La responsabilité in solidum

La responsabilité in solidum ne doit pas se confondre avec la solidarité. La première n’est prévue par aucun texte, elle résulte d’une création jurisprudentielle (Cour de cassation, 4 décembre 1939, DC 1941, p. 124 ; 25 juin 1970, n° 69-11.014 ; 3 février 1983, n° 81-16.481 ; 12 janvier 1984, n° 82-14.346 ; 9 décembre 2021, n° 19-22.217 ; Tribunal des conflits, 14 février 2000, n° 02929) alors que la seconde est visée par les dispositions des articles 1310 et suivants du code civil.

Selon le principe de la responsabilité in solidum, chacun des coauteurs d'un même dommage, conséquence de leurs fautes respectives, doit être condamné in solidum à la réparation de l'entier dommage, chacune de ces fautes ayant concouru à le causer tout entier, sans qu'il y ait lieu de tenir compte du partage de responsabilités entre les coauteurs, lequel n'affecte que les rapports réciproques de ces derniers, mais non le caractère et l'étendue de leur obligation à l'égard de la victime du dommage.

Cela signifie que chaque coauteur est condamné pour le tout (Cour de cassation, 9 avril 2014, n° 13-13.414) peu importe si un ou plusieurs des coauteurs ne sont pas connus (Cour de Cassation, 29 avril 1970, n° 68-13.592) ou que l’action contre les autres coauteurs soit prescrite (Cour de cassation, 5 juillet 2000, n° 98-20.914 et 98-21.634) ou empêchée (Cour de cassation, 31 mai 1978, n° 76-15.620).
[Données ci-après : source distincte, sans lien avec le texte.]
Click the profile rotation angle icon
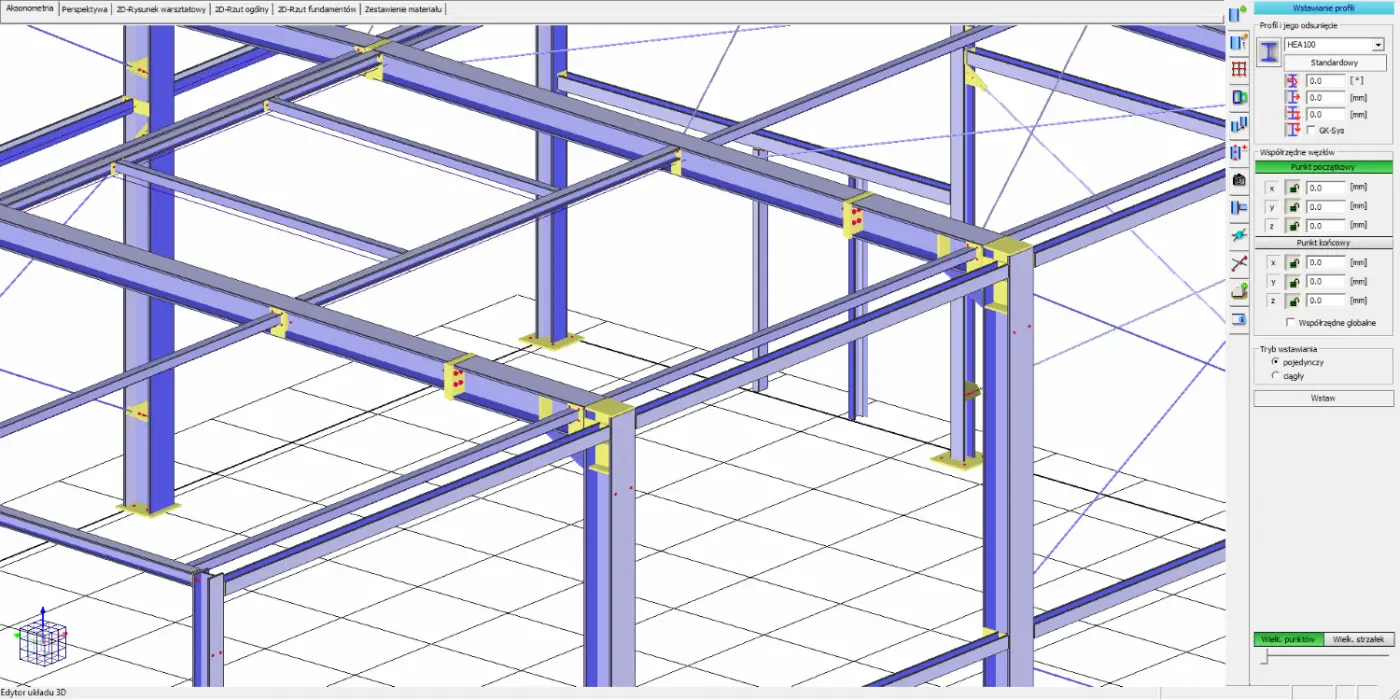1400x700 pixels. coord(1292,80)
Comme en matière de solidarité, la victime peut alors agir en paiement pour la totalité conte l’un des coauteurs seulement, sans être obligée d’agir contre les autres et sans être tenu par la répartition qui aurai été faite par le tribunal entre les coauteurs (Cour de cassation, 5 décembre 1984, n° 82-16.212).
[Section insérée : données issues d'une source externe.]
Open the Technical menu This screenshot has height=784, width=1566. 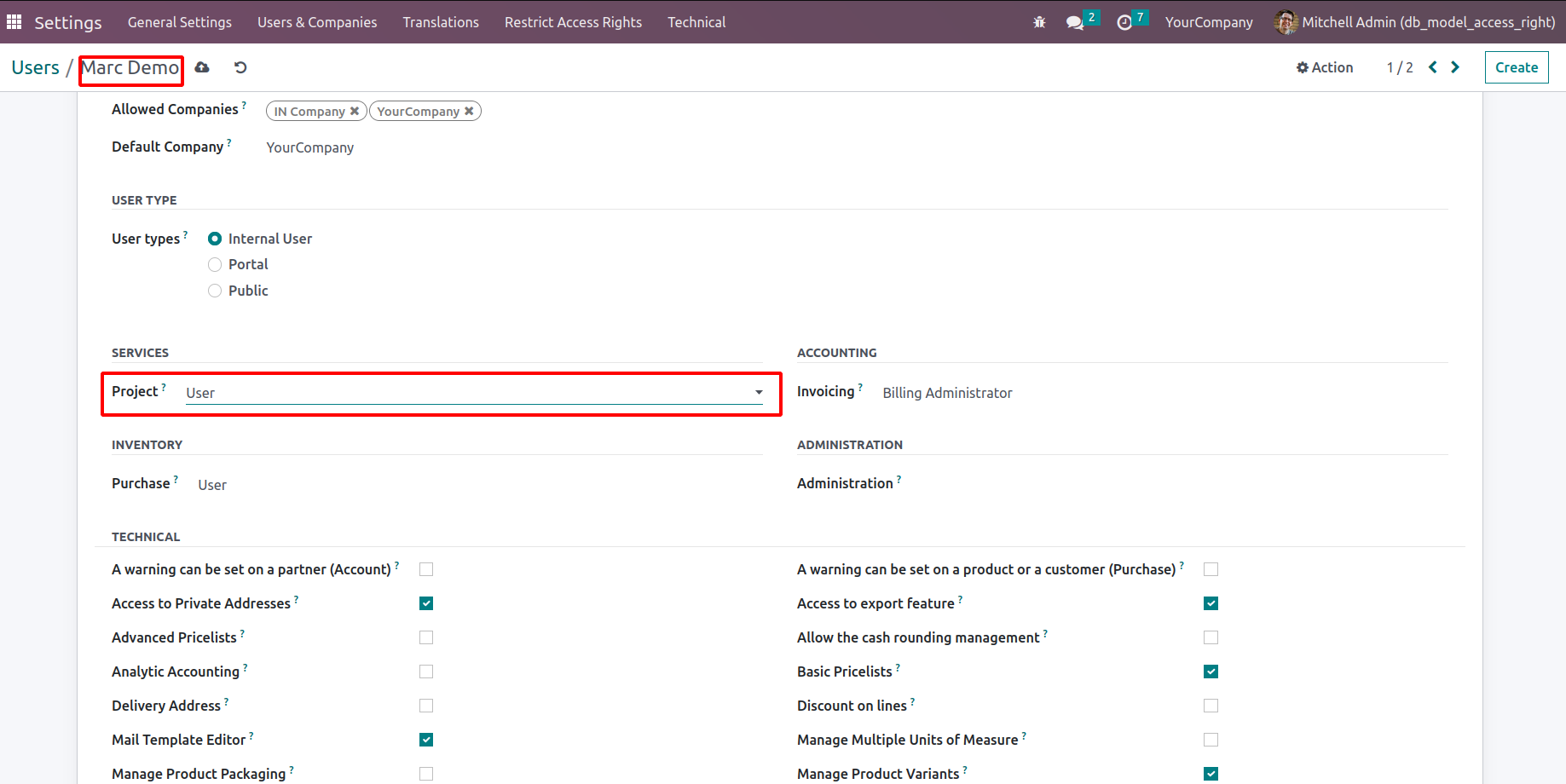click(x=696, y=22)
Celui ou ceux qui ont payé ont alors un recours contre les autres coauteurs (Cour de cassation, 5 octobre 2006, n° 05-16.514 ; 11 janvier 2000, n° 97-16.605 ; 17 avril 2008, n° 07-16.824 ; 1er juin 2011, n° 10-20.036 ; 22 novembre 2017, n° 16-19.867). Etant placés dans la situation de la victime, celui ou ceux qui ont payé peuvent se voir opposer les mêmes exceptions que celles de la victime telles sa renonciation ou la prescription (Cour de cassation, 22 octobre 1975, n° 74-11.488 ; 4 février 2003, n° 99-15.717 ; contra 1 mars 2014, n° 12-35.334 et 13-10.992). La prescription de l’action court à compter de l’assignation délivrée au premier coauteur (Cour de cassation, 13 octobre 2015, n° 14.10-664 ; 4 octobre 2018, n° 17-26.931) même en référé (Cour de cassation, 16 janvier 2020, pourvoi n° 18-25.915), sauf vis-à-vis des éventuels coauteurs non encore identifiables (Cour de cassation, 19 juillet 2024, n° 22-18.729).

La responsabilité in solidum n’est pas d’ordre public et peut être exclue dans un contrat (Cour de cassation, 19 mars 2013, n° 11-25.266 ; 19 janvier 2022, n° 20-15.376) sous réserve des règles d’exclusion vis-à-vis des consommateurs.